Лагерь всколыхнулся, люди сгрудились вокруг тех, у кого были приемники. Хозяева маленьких «Сони», «Панасоников», «Рапанов» и «Кенвудов», утаенных от конвоя, крутили настройку, стремясь поймать новости «Радио-Миг», идущие каждые полчаса. Полчаса висела напряженная тишина, лопнувшая потом яростными криками.
Теперь Новаку пришлось сбиваться с ног, решая другую задачу – успокоить всех до темноты…
«Арабы верят людям, а не социальным институтам».
Крымцы, в общем, тоже.
Мы верили тем, кто возглавлял движение за интеграцию. Верили нашим пушистым белым кроликам, поманившим в Чудоземье.
Всех их переловили, обрили ушки и усики, отправили в Москву. Мы этого не видели, эту операцию проводили умелые шестерки со стертыми лицами, подальше от глаз восторженной общественнности.
Но вот с одним кроликом нехорошо вышло. Его взорвали на глазах у тысяч людей, а еще миллионы увидели этот взрыв по телевизору.
И тут многие призадумались, и даже у самых восторженных поубавилось восторгов. Нет, потом, конечно, говорили, что он виноват сам, что спровоцировал, что летал и долетался… Но таких безнадежных было сравнительно мало. Мы все-таки не привыкли, чтобы вот так. Мы продолжали считать наше небо – нашим.

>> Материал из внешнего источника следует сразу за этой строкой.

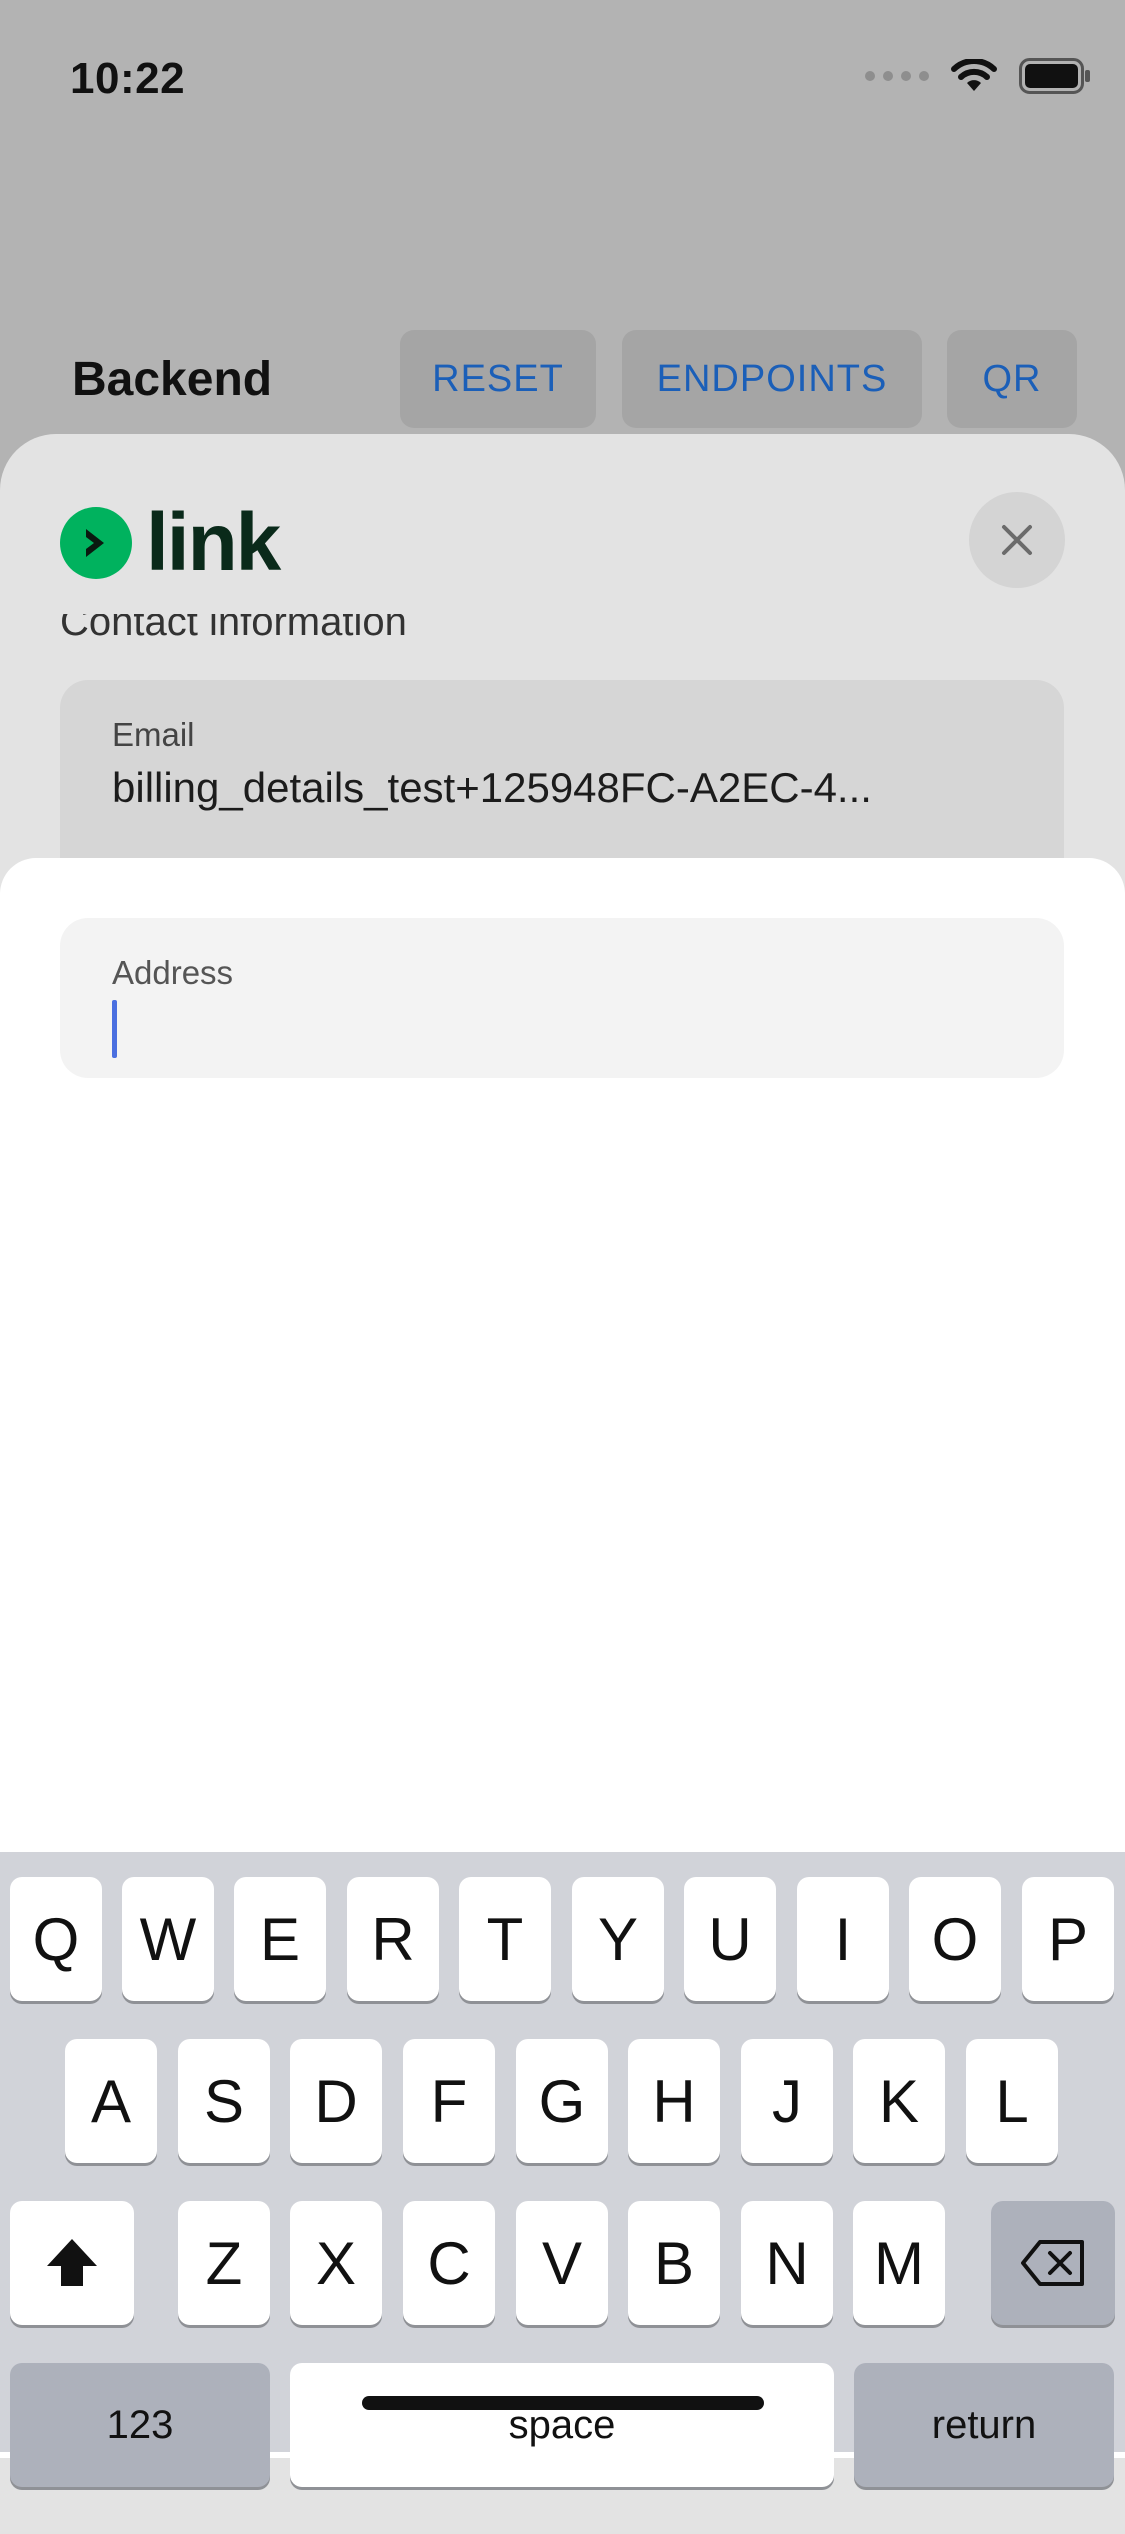 The image size is (1125, 2534). Describe the element at coordinates (172, 380) in the screenshot. I see `backend-title: Backend` at that location.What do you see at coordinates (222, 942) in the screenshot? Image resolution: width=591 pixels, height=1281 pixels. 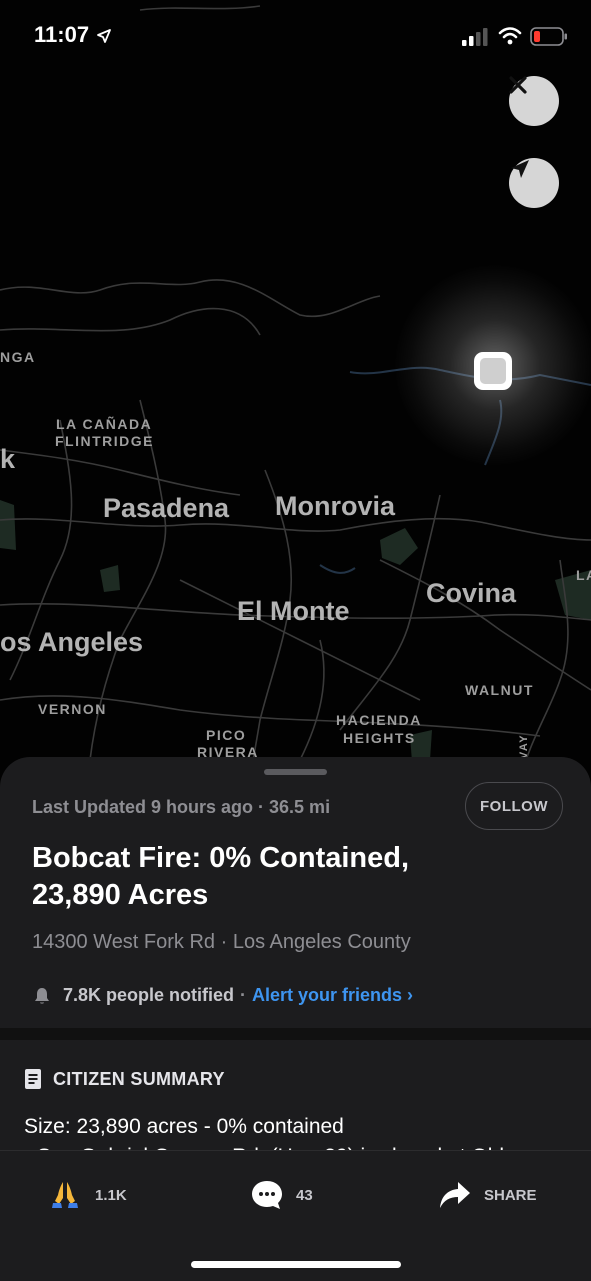 I see `incident-address: 14300 West Fork Rd · Los Angeles County` at bounding box center [222, 942].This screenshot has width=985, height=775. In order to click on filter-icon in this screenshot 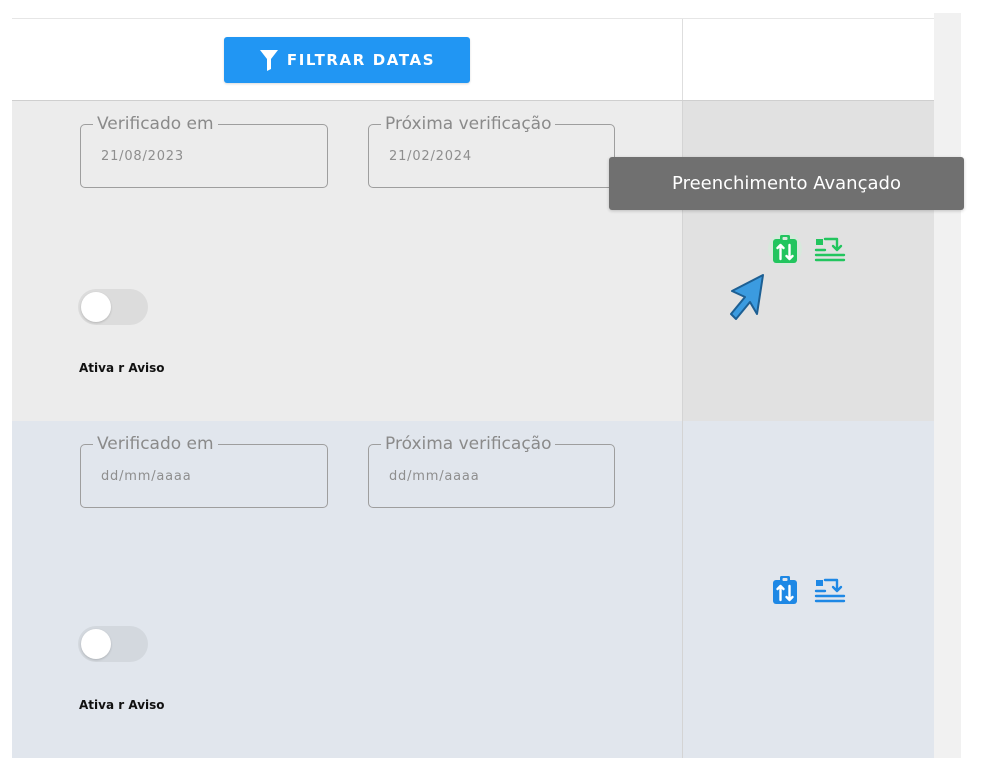, I will do `click(268, 60)`.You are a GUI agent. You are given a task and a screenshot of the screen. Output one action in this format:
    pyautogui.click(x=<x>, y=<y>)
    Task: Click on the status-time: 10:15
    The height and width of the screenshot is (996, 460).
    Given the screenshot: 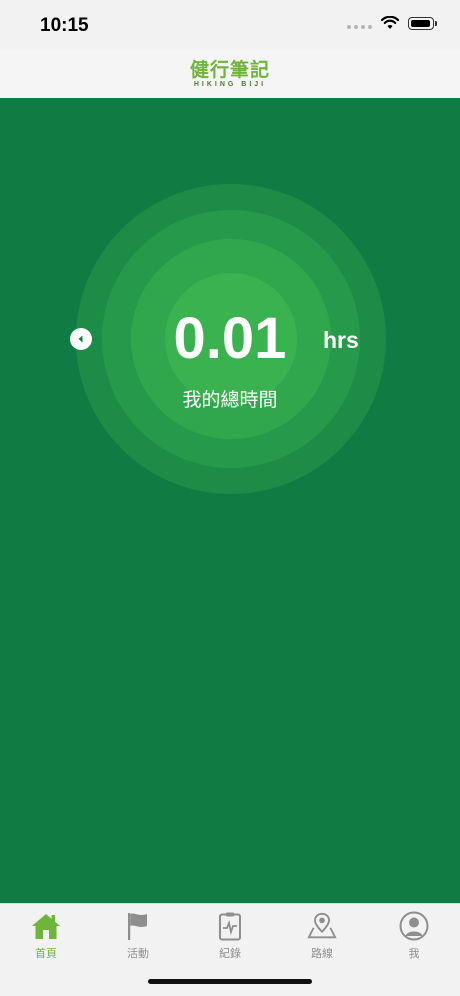 What is the action you would take?
    pyautogui.click(x=64, y=26)
    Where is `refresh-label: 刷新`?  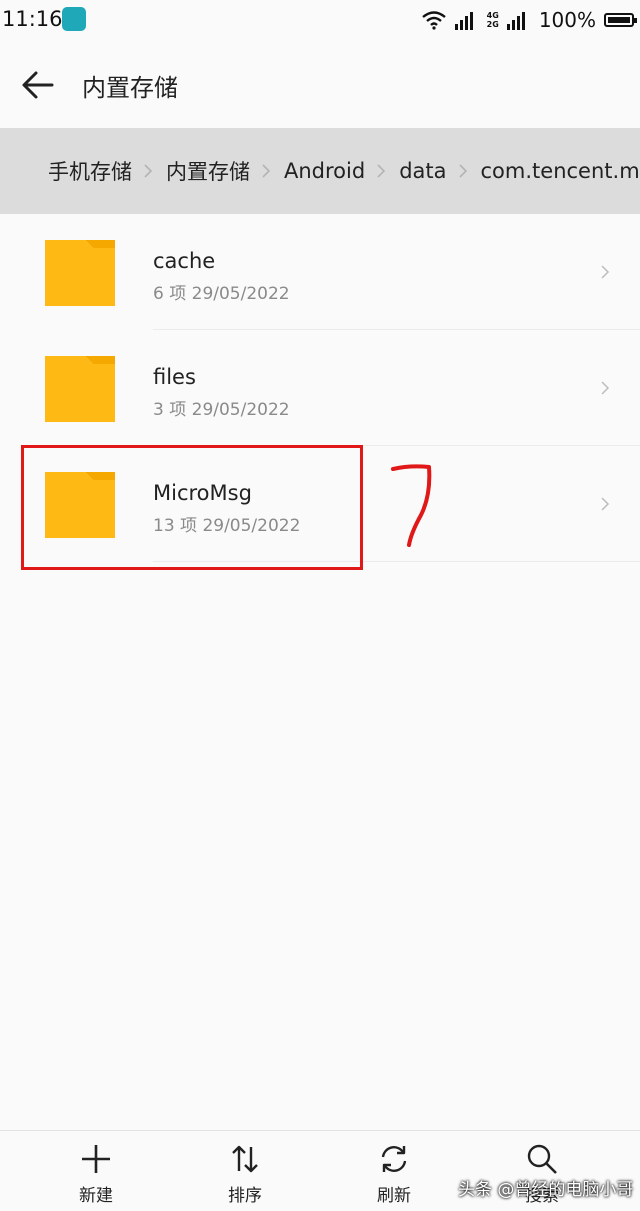 refresh-label: 刷新 is located at coordinates (394, 1196).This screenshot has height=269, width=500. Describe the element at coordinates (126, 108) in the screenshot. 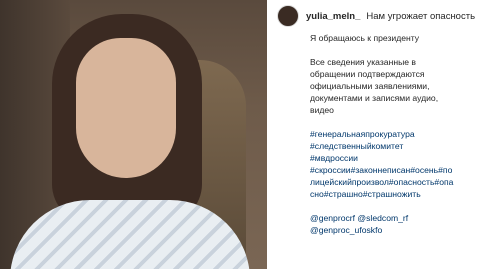

I see `video-person-face` at that location. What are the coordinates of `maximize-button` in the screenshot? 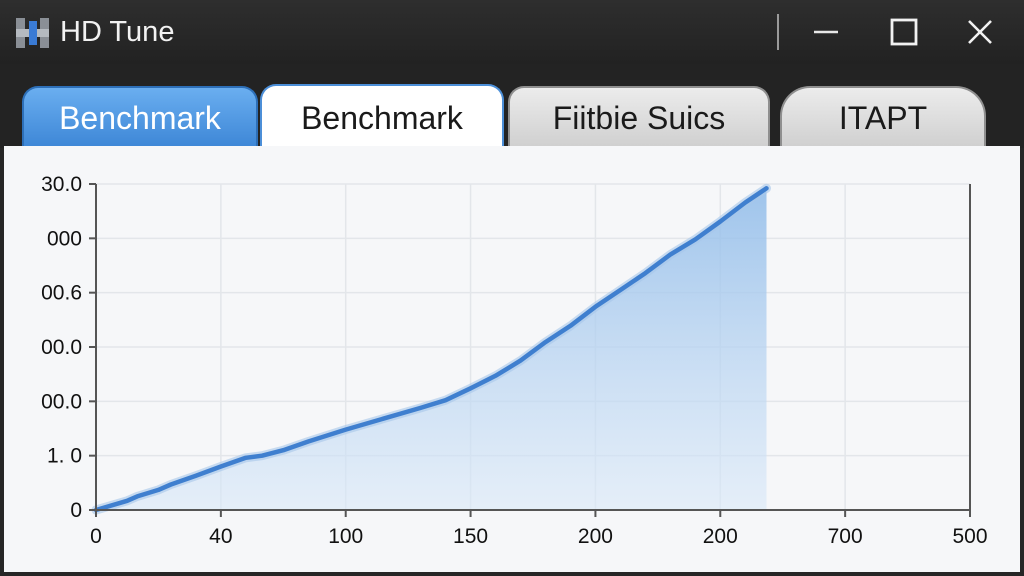 It's located at (904, 32).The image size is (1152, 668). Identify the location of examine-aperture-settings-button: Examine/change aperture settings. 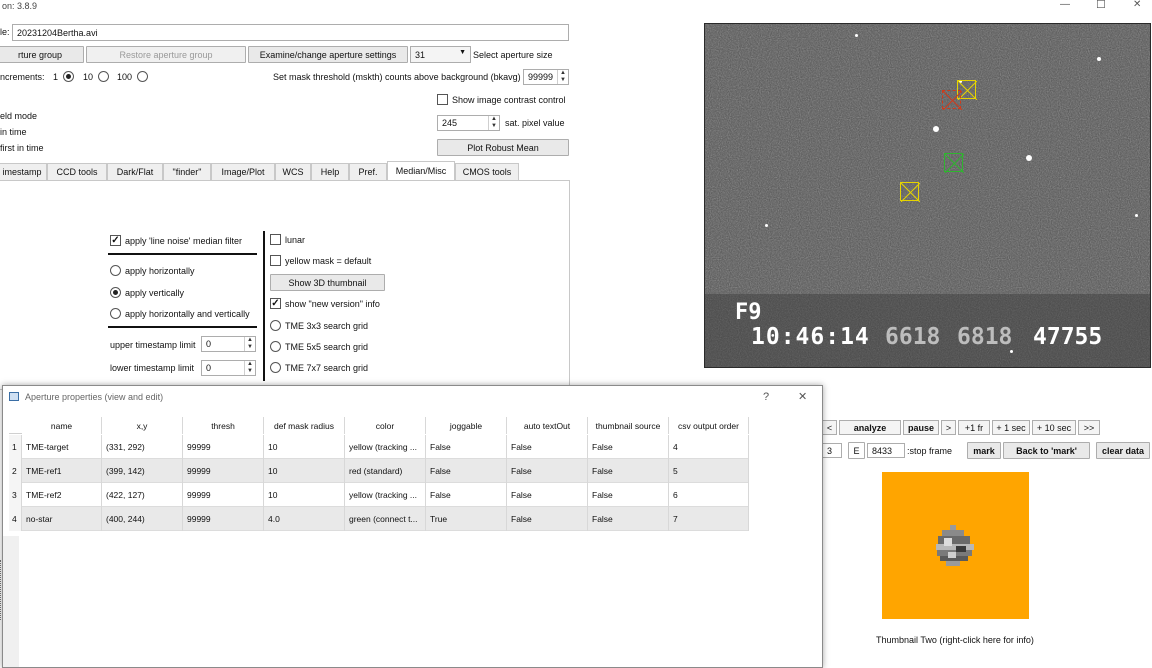
(328, 54).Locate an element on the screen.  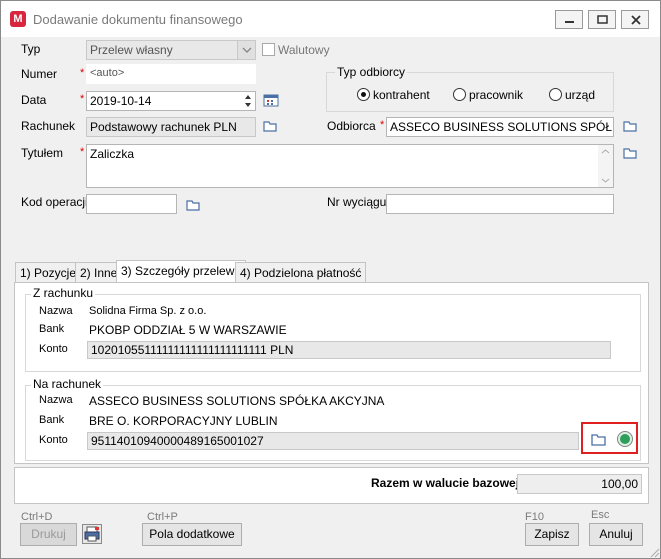
tab-szczegoly-przelewu: 3) Szczegóły przelewu is located at coordinates (182, 272).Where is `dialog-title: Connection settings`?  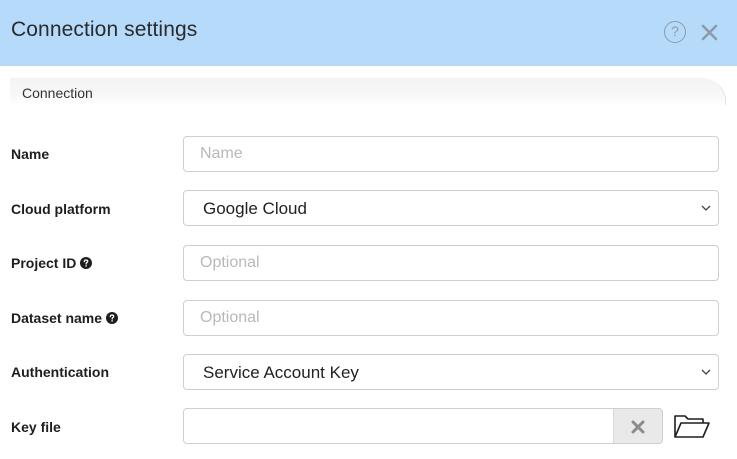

– Факимада, – прошептал Шамиль, глядя, как на экране вспухает багровое облако, секунду назад бывшее «Дроздом» командира «эйр-форсиз».
Остальные молчали.
Мерцали окна контрольных мониторов. По московскому каналу транслировали какой-то фильм. Татарское телевидение передавало спортивную программу.
– Кашук, – сказал Князь, – ты записывал?
– Да.
– Прокрути это еще раз. Прокрути по всем каналам, чтобы все увидели…
– Нет, – отрезал Верещагин.
– Что значит «нет», Арт?
– «Нет» означает «нет». Отпусти меня, пожалуйста. Это все равно, что вывесить на телевышке триколор. Один раз это увидели по ТВ-Миг, достаточно.
– Ни хрена не достаточно! – прорычал Берлиани. – Мы зачем сюда пришли? Чтобы отсидеться или чтобы поднять Крым? Вот то, что может поднять Крым, Верещагин!